Manchester became a city in 1853, and by 1855 could boast 95 cotton mills and 1,724 warehouses. The city fathers wanted to be seen to be developing a cultural thread ito their city’s life, their theme for the show was advancing culture in an industrial city. A general committee was chaired by the Lord Lieutenant of Lancashire, the executive committee was chaired by Thomas Fairbairn son of a local iron founder. John Deane a commissioner of the 1853 Dublin event was appointed General Commissioner.

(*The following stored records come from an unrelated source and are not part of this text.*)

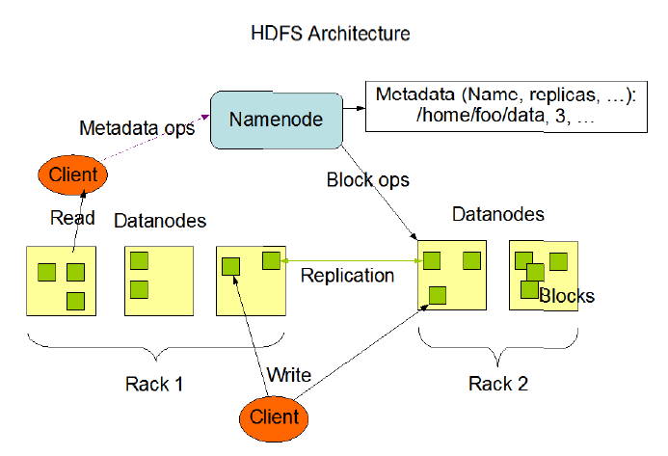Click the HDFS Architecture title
[x=330, y=34]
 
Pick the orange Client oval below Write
[x=274, y=417]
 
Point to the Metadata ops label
[x=136, y=127]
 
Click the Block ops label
[x=367, y=180]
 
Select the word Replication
[x=347, y=276]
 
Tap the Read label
[x=71, y=219]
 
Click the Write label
[x=288, y=374]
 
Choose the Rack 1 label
[x=154, y=384]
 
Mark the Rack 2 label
[x=498, y=384]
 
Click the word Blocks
[x=567, y=296]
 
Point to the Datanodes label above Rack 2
[x=498, y=214]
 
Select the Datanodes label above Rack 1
[x=160, y=221]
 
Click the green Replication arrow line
[x=347, y=260]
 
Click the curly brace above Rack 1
[x=155, y=346]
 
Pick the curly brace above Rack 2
[x=498, y=346]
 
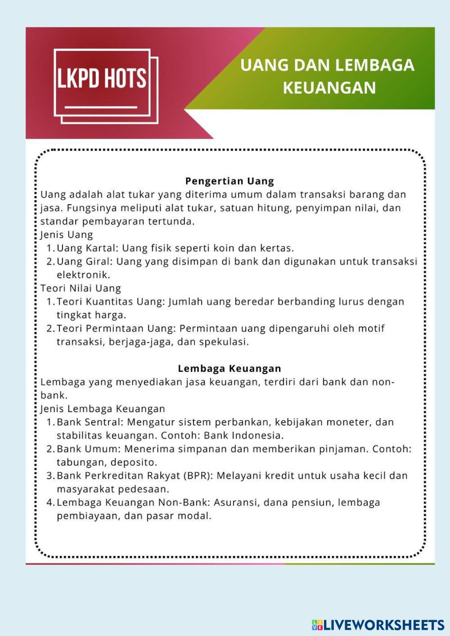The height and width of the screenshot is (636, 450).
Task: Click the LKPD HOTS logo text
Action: coord(102,78)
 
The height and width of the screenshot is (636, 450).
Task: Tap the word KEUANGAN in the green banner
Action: coord(329,87)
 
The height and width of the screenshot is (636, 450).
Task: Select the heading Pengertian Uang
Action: coord(230,181)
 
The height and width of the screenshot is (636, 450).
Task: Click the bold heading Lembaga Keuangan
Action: coord(230,368)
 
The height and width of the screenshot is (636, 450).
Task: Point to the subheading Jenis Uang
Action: coord(67,235)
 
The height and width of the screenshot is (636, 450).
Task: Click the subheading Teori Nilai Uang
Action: coord(81,288)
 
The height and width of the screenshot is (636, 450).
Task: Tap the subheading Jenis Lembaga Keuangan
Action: coord(103,409)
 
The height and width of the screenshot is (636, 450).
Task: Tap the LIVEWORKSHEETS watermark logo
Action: coord(378,625)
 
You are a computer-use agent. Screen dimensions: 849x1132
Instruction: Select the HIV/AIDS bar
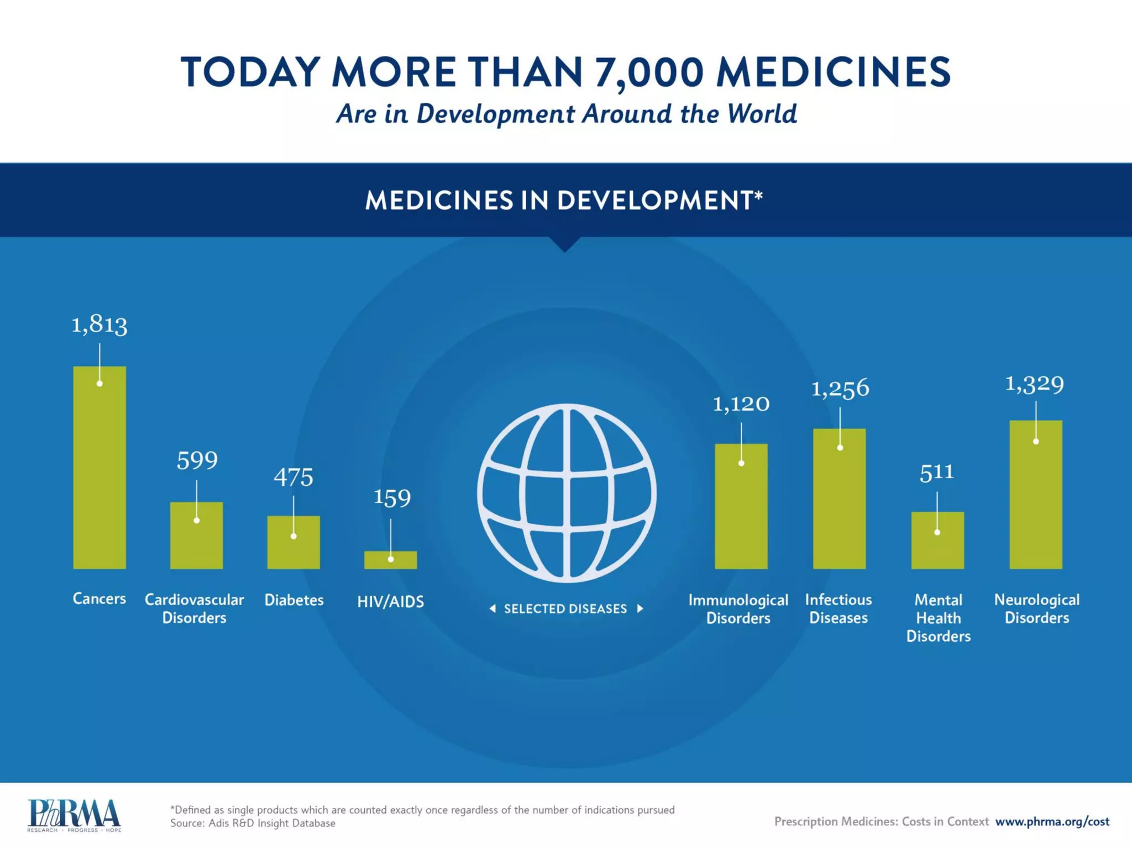click(x=390, y=560)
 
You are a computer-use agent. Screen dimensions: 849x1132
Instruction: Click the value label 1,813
click(x=99, y=324)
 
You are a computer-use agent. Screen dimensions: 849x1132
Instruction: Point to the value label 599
click(x=197, y=460)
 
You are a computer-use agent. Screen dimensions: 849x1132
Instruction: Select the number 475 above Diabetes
click(x=294, y=478)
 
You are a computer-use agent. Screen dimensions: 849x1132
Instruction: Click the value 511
click(x=937, y=473)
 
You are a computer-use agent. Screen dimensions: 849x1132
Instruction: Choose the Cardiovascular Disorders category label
click(x=194, y=609)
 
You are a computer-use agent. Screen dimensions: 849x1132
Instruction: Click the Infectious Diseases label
click(x=838, y=609)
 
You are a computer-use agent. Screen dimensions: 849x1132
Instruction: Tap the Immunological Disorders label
click(x=738, y=609)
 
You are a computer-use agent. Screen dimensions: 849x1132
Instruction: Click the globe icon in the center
click(x=567, y=493)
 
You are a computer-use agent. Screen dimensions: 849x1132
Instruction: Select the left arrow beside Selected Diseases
click(x=492, y=609)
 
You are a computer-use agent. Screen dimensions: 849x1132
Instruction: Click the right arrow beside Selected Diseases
click(x=640, y=609)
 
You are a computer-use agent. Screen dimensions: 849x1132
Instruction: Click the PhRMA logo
click(x=74, y=815)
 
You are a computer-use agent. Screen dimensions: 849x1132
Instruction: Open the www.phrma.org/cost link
click(x=1052, y=822)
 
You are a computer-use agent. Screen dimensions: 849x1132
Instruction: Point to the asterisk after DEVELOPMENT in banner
click(x=758, y=195)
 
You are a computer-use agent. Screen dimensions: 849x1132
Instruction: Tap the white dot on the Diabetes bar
click(x=294, y=536)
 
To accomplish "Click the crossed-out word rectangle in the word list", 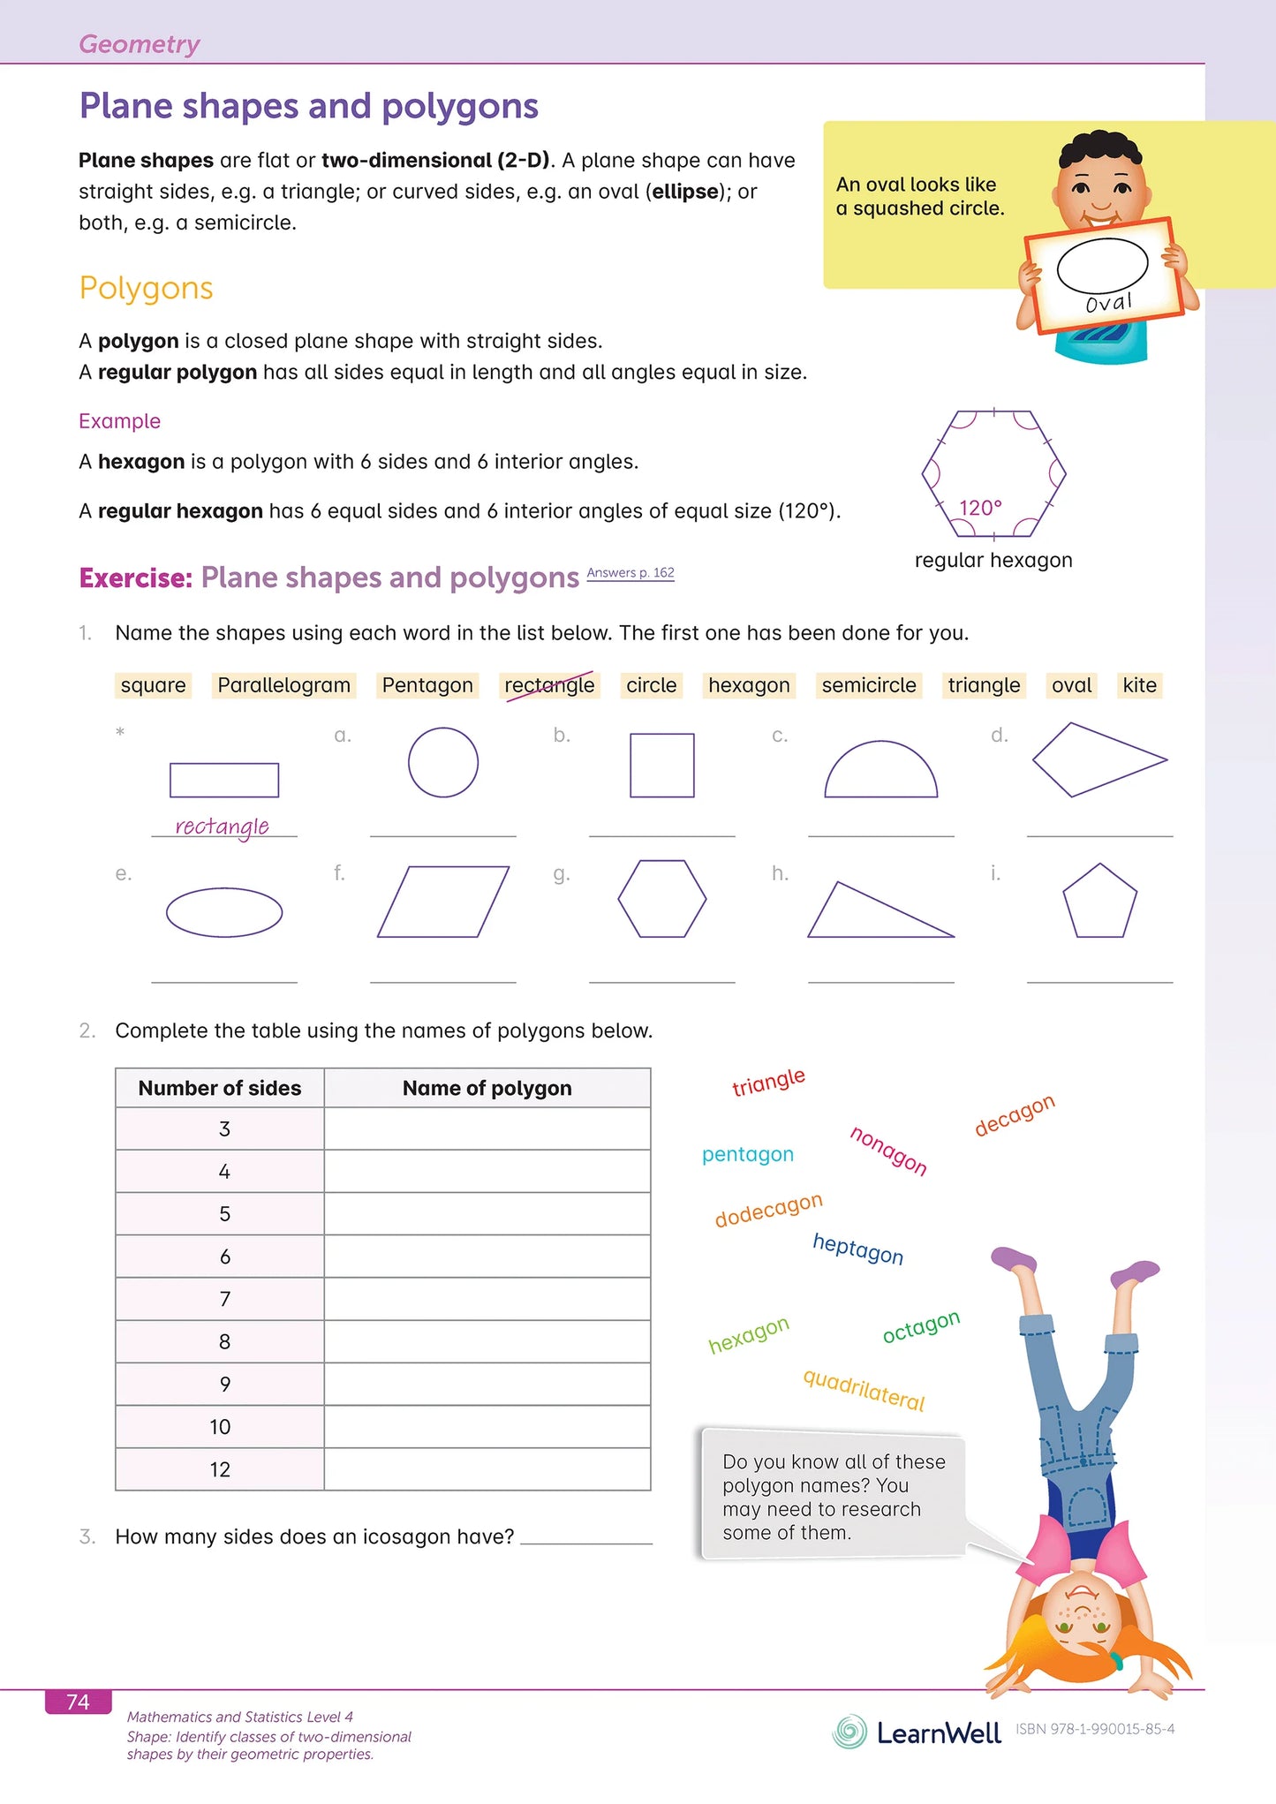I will pyautogui.click(x=549, y=685).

The event’s notion had been prompted both by the Great Exhibition and more specifically by an 1854 book by Dr Gustav Waagen, an art historian. It listed art treasures around Britain that were not on display to the public. A member of the Society of Arts read the book and had the idea of approaching the works’ owners to loan them for an exhibition. He gained the support of a leading Manchester industrialist who also pursued an interest in art. There was no public money available but a hundred wealthy Mancunians, perhaps inspired by the success of the Great Exhibition, contributed £74,000 to kick-start the venture

Sir Humphrey de Trafford offered a three-acre site that had been being used by Manchester Cricket Club, moving them off to Old Trafford. The site was served by a new railway station, extending an existing railway line (Manchester, South Junction and Altrincham), which enabled special railway excursions to the event. It was also close to the Manchester Botanical Gardens. The site is today’s White City Retail Park.
The team had pedigree, the main contractors were C D Young & Co who were already working on what would become the V&A Museum, the designer was Francis Fowke who later designed the Natural History Museum.

The venue was a temporary iron-and-glass structure, deliberately planned to be similar to the Crystal Palace 200m (656 ft) long and 61m (200 ft) wide, with a barrel vault 17m (56 ft) wide with a 32m (104 ft) wide central gallery running the length of the building. There was a 32m (104 ft) transept. It used 660 tons of cast iron, 610 tons of wrought iron, 65,000 sq ft (6,000 sq m) of glass and over 1,500,000 bricks. The building cost £7,000, and when demolished, in 1858, it realised £2,836.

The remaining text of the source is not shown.